Ask Slashdot: How Many Employees Does Microsoft Really Need? 272
An anonymous reader writes: Yesterday, word came down that Microsoft was starting to lay off some 18,000 workers. As of June 5th, Microsoft reported a total employee headcount of 127,005, so they're cutting about 15% of their jobs. That's actually a pretty huge percentage, even taking into account the redundancies created by the Nokia acquisition. Obviously, there's an upper limit to how much of your workforce you can let go at one time, so I'm willing to bet Microsoft's management thinks thousands more people aren't worth keeping around. How many employees does Microsoft realistically need? The company is famous for its huge teams that don't work together well, and excessive middle management. But they also have a huge number of software projects, and some of the projects, like Windows and Office, need big teams to develop. How would we go about estimating the total workforce Microsoft needs? (Other headcounts for reference: Apple: 80,000, Amazon: 124,600, IBM: 431,212, Red Hat: 5,000+, Facebook: 6,800, Google: 52,000, Intel: 104,900.)
the answer is (Score:5, Funny)
42
Re:They need exactly 63 999 employees (Score:5, Funny)
If you're gonna be pedantic, then do it right:
64K = -209.15 C = -344.47 F
64k = 64,000
Re:How many?

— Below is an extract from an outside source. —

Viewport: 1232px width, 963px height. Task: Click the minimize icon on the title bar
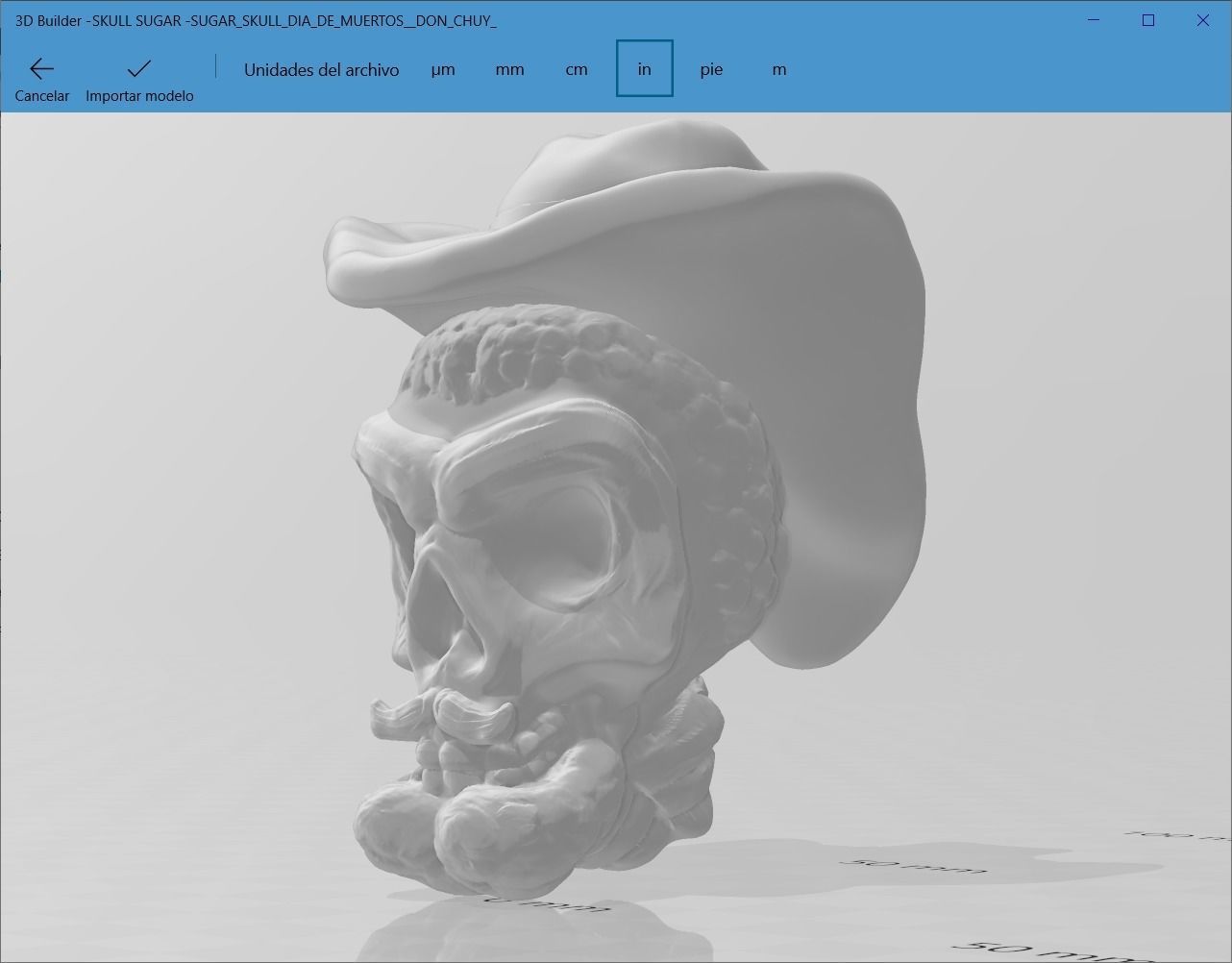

Hard to say (Score:3, Funny)
I bet you're working for the large company today :)
Re:Shitpost is shit (Score:5, Funny)
If they care about their customers (HA!) they should put at least half the employees they're letting go into expanded testing and security divisions.
good idea! if they sic a bunch of HR drones on to testing and security issues, the problem will be solved in weeks.
Re:They need exactly 63 999 employees (Score:5, Funny)
They need exactly 63 999 employees
You must work in the marketing department of a hard drive company.
Re:the answer is (Score:5, Funny)
640 employees ought to be enough.
Re:Binary prefixes: Use them (Score:4, Funny)
> Yes, RAM has been traditionally been measured using prefixes that imply powers of 2, but the errors have been getting worse and worse as the numbers get larger.
Total nonsense. You never buy 16,000,000,000 bytes of RAM. You buy 16 GB = 16384 KB of RAM, because the address line is always in base 2, never base 10.
Likewise hard disk drives are intentionally marketed to confuse people. Sectors [wikipedia.org] have always been 256 bytes (Apple ][), 512 bytes (MFM) or 4096 bytes (modern HD)
Clock cycles were measured in MegaHertz, so powers of 10 are natural.
Getting bent out of shape because of some theoretical definition of perfection is a waste of time.